__AIM OF THE TASK__.
Copy the rows below word for word, starting at the line containing "Task: Click the Add" and ending at the line containing "tap(719, 57)", with both of those lines included.

= = = = = = =

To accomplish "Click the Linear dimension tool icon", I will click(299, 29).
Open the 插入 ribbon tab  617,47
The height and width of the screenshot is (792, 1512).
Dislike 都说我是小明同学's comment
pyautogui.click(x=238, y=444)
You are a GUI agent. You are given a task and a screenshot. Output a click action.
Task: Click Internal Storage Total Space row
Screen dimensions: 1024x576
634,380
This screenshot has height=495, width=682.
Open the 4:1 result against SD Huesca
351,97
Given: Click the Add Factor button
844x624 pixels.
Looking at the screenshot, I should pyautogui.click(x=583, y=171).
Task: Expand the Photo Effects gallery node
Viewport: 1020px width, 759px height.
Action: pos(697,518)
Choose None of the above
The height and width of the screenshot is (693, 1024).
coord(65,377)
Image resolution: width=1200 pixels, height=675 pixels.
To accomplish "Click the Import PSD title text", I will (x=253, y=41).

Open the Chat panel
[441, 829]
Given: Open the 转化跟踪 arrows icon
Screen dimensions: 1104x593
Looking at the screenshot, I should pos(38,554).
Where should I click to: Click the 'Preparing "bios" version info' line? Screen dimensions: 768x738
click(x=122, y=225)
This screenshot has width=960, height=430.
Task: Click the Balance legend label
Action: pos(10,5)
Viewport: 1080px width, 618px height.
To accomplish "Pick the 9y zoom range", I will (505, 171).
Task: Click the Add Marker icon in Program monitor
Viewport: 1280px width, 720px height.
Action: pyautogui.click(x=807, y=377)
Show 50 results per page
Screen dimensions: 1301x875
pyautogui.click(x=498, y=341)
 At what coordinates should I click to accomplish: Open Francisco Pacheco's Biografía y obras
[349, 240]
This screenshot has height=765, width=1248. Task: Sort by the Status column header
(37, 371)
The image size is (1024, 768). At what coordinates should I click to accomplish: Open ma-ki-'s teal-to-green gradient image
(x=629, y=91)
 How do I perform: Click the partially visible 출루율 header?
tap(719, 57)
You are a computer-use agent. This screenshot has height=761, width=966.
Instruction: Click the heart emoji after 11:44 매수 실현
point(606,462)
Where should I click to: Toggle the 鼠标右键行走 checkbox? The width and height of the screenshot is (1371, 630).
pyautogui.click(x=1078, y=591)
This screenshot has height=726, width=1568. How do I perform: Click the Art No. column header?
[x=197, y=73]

= = = = = = =

__FULL RESPONSE__.
Task: Click the Add Marker icon in Program monitor
Viewport: 1280px width, 720px height.
Action: pyautogui.click(x=807, y=377)
Show 50 results per page
Screen dimensions: 1301x875
pyautogui.click(x=498, y=341)
 At what coordinates should I click to accomplish: Open Francisco Pacheco's Biografía y obras
[349, 240]
This screenshot has height=765, width=1248. Task: Sort by the Status column header
(37, 371)
The image size is (1024, 768). At what coordinates should I click to accomplish: Open ma-ki-'s teal-to-green gradient image
(x=629, y=91)
 How do I perform: Click the partially visible 출루율 header?
tap(719, 57)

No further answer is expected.